Dilan Salkaya’nın seçimleri:
- Son of Saul (Saul Fia, Yön: Laszlo Nemes, 2015)
Neden izlenmeli? Cannes’dan Büyük Ödül ve FIPRESCI ile dönen Son of Saul, Auschwitz imha kampında Nazilere karşı bir duruş sergileyerek gizli bir mücadele yürütmeye karar veren Saul’un cesaret, ilham ve iyilik dolu hikâyesini anlatıyor. Nazilerle işbirliği yapmaya zorlanan bir Yahudi tutsak olan Saul, bir gün imha fırınında bulduğu bir çocuk cesedini yakmak yerine, bir şekilde gömmeyi kendine amaç ediniyor ve ortaya özgün senaryosuyla, Filmekimi’nin en akılda kalıcı ve sarsıcı filmlerinden biri olacağını hissettiren bir dönem filmi çıkıyor.

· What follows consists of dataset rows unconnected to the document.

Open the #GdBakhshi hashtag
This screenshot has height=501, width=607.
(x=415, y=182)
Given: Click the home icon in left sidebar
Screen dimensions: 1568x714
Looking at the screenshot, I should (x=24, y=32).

Son of Saul‘un, aynı zamanda Macaristan’ın Oscar adayı olduğunu da hatırlatmak gerek.
- Dheepan (Yön: Jacques Audiard, 2015)
Neden izlenmeli? Rust and Bone (2012) filminin yönetmeni Jacques Audiard’ı bilenler, yönetmenin son filmi Dheepan‘ı merak etmeden de yapamazlar elbette ki. Paris’te mücadele veren Sri Lankalı bir mülteci olan Dheepan’ın, bir kadın ve çocukla beraber “aile” olmaya ve hayatta kalmaya çalıştığı film; Dheepan’dan geniş bir perspektife aralanarak tüm dünyadaki mültecilerin sorunlarını da perdeye yansıtır. Özellikle içinde bulunduğumuz şu sancılı günlerde güncel konusunu göz ardı edemeyeceğimiz yapımın, bu evrensel soruna ne şekilde yaklaştığı merak konusu.

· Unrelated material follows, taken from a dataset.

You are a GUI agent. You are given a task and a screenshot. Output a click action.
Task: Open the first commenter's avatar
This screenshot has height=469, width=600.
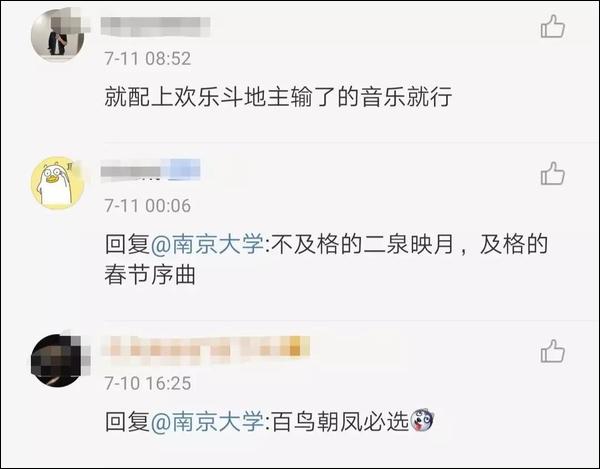(x=57, y=36)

- Ixcanul (Yön: Jayro Bustamante, 2015)
Neden izlenmeli? Gümüş Ayı Ödülü sahibi film, 17 yaşındaki Mayalara mensup karakteri Maria’nın, ailesinin zoruyla evlenmek istemeyince köyden kaçma ve kendi dünyasını keşfetme hikâyesini konu ediniyor. Saf Maya kültürünün tüm özelliklerini ve geleneksel detaylarını resmeden film, volkanın ardındaki dünyayı merak eden Maria’yla birlikte bizi de görmeye alışkın olmadığımız dünyalara taşıyacağa benziyor. Aslında her şey, bir meraktan filizlenerek göğe değmek üzere yükselmeye başlıyor.
- Me and Earl and the Dying Girl (Yön: Alfonso Gomez-Rejon, 2015)
Neden izlenmeli? Glee ve American Horror Story ile adına aşina olduğumuz Alfonso Gomez-Rejon, Jesse Andrews’ın romanından perdeye aktardığı bir dram ve komedi karışımıyla seyircisini selamlıyor. Kendisini toplumdan soyutlama kararı almışken kansere yakalanan sınıf arkadaşına annesinin zoruyla destek olmak zorunda kalan Greg, eşsiz bir dostluğun ortasında bulur kendini. Ergenlik çağındaki ikilinin büyüme hikâyesi, “Hem ağlarım, hem gülerim.” tadında bir film ortaya çıkarır. Hâl böyle olunca da bu film izlenir.
5. Cha-i-na-ta-un (Yön: Han Jun-hee, 2015)
Neden izlenmeli? Sert filmleri ve derin senaryolarıyla nam salmış Güney Kore Sineması, acımasız bir mafyayı merkezine oturttuğu Cha-i-na-ta-un filmiyle bu sene Filmekimi’nde. Organ mafyası çetesinin eline düşen kimsesiz bir bebek, trajikomik talihiyle beklenenin aksine çetenin lideri kadın tarafından sevgiyle büyütülür. Ancak bu sevgi, büyüdüğü zaman yetiştiriliş tarzını ve annesini sorgulamasının önüne geçemez. Çok yeni bir konuyu işlemese de Güney Kore deyince kapsamlı karakter tahlilleri görmeyi umduğumuz film, “Bu film kaçmaz.”lardan.